Emerging technologies, such as artificial intelligence, have the potential to disrupt traditional concepts of operation involving nuclear assets, especially bombers. What capabilities and intent do adversaries possess to utilize advanced technologies to hold Air Force Global Strike Command (AFGSC) assets at increased risk?
In the context of our own networks, we must examine the specific opportunities and risks of incorporating artificial intelligence into nuclear command and control (NC2) systems, focusing heavily on maintaining safety, security, and strategic stability. If it is determined that AI should not be integrated into NC2, where else could AI be safely used to support the Nuclear Enterprise?
Finally, as we evaluate the security of these advanced networks, we must also evaluate the overall vulnerabilities and resilience of nuclear command, control, and communication systems to cyberattacks. Ultimately, what is the potential for these cyber vulnerabilities or an adversary cyberattack to escalate to a nuclear conflict?
- Bergin, Capt. Connor T., "Beyond Brinksmanship: How Evolving Nuclear Deterrence Endangers Strategic Stability," AFGC thesis, 2025, 43 pgs.
- Bergin answers this by detailing how disruptive capabilities—such as AI-enabled targeting, persistent ISR, hypersonic weapons, and low-cost drone swarms—threaten the survivability of second-strike nuclear forces like bombers and ballistic missile submarines. He highlights the severe danger of "entanglement," where dual-use early warning and command-and-control systems blur the line between conventional and nuclear operations, vastly compressing decision-making timelines and risking inadvertent escalation. To preserve stability against these technological threats, Bergin recommends augmenting physical hardening with counter-drone and counter-hypersonic defenses, deception tactics, and the development of conventional-only command and control systems separated from nuclear networks.
- Boben, Maj. Joseph J., "Artificial Intelligence and Its Impact on the Low-Observable Advantage," AF Fellows (Oak Ridge), 2025.

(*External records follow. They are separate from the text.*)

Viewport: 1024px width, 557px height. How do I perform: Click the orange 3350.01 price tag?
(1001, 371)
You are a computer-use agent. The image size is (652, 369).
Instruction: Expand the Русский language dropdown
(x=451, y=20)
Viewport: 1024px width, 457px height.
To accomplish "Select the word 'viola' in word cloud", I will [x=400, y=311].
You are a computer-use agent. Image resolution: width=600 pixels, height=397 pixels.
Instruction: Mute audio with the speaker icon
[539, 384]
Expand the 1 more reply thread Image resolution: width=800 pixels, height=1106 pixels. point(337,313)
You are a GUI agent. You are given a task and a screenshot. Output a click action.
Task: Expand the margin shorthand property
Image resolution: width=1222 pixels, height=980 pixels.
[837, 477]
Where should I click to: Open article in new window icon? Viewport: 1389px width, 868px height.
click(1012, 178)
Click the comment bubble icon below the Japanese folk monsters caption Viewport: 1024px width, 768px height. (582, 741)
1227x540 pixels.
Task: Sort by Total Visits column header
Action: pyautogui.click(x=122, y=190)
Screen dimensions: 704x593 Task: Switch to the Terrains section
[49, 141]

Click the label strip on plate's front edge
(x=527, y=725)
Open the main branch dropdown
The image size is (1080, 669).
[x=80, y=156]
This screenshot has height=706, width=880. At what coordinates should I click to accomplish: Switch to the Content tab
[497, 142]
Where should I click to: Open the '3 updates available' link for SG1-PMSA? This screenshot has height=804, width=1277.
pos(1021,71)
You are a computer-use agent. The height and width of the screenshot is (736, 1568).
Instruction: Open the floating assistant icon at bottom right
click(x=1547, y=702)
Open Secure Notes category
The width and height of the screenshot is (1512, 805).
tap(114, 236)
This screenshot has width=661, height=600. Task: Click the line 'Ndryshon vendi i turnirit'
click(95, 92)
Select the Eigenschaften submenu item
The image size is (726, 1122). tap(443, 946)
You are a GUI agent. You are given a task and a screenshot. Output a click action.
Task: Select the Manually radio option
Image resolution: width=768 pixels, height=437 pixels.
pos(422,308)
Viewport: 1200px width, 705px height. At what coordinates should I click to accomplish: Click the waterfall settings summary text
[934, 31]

- Answers by illustrating how AI algorithms applied to air defense systems can enhance signal processing and constant false alarm rate (CFAR) techniques to extract low-observable (LO) targets, such as the B-2 and B-21 stealth bombers, from heavy clutter and noise. However, Boben concludes that while AI increases the lethality of adversary defenses, it also introduces frailties such as a reliance on vast training data, susceptibility to data poisoning, and algorithmic bias. Ultimately, he answers the prompt by demonstrating that stealth technology will remain a relevant advantage for the bomber fleet if the U.S. strictly manages its physical and virtual signatures and develops robust counter-AI tactics.
- North, Matthew, "Can Machines Have Ethics?" AFGC thesis, 2025, 44 pgs.
- North warns that utilizing autonomous AI/ML in offensive cyberwarfare could be "savage". A human operator can limit the scope of a cyberattack to abide by the rules of war, but an AI instructed simply to "destroy the enemy" will calculate the fastest, most permanent method available. He points out that an unrestricted AI might choose to melt down a nuclear power plant, shut down hospital grids, or crash airliners, causing devastating and indiscriminate collateral damage that no human commander would authorize.
- Schuyler, Maj. Amanda E., "Nuclear Command, Control and Communications Modernization: Making U.S. Nuclear Forces Competitive for Great Power Competition," AF Global College thesis, 2024, 45 pgs.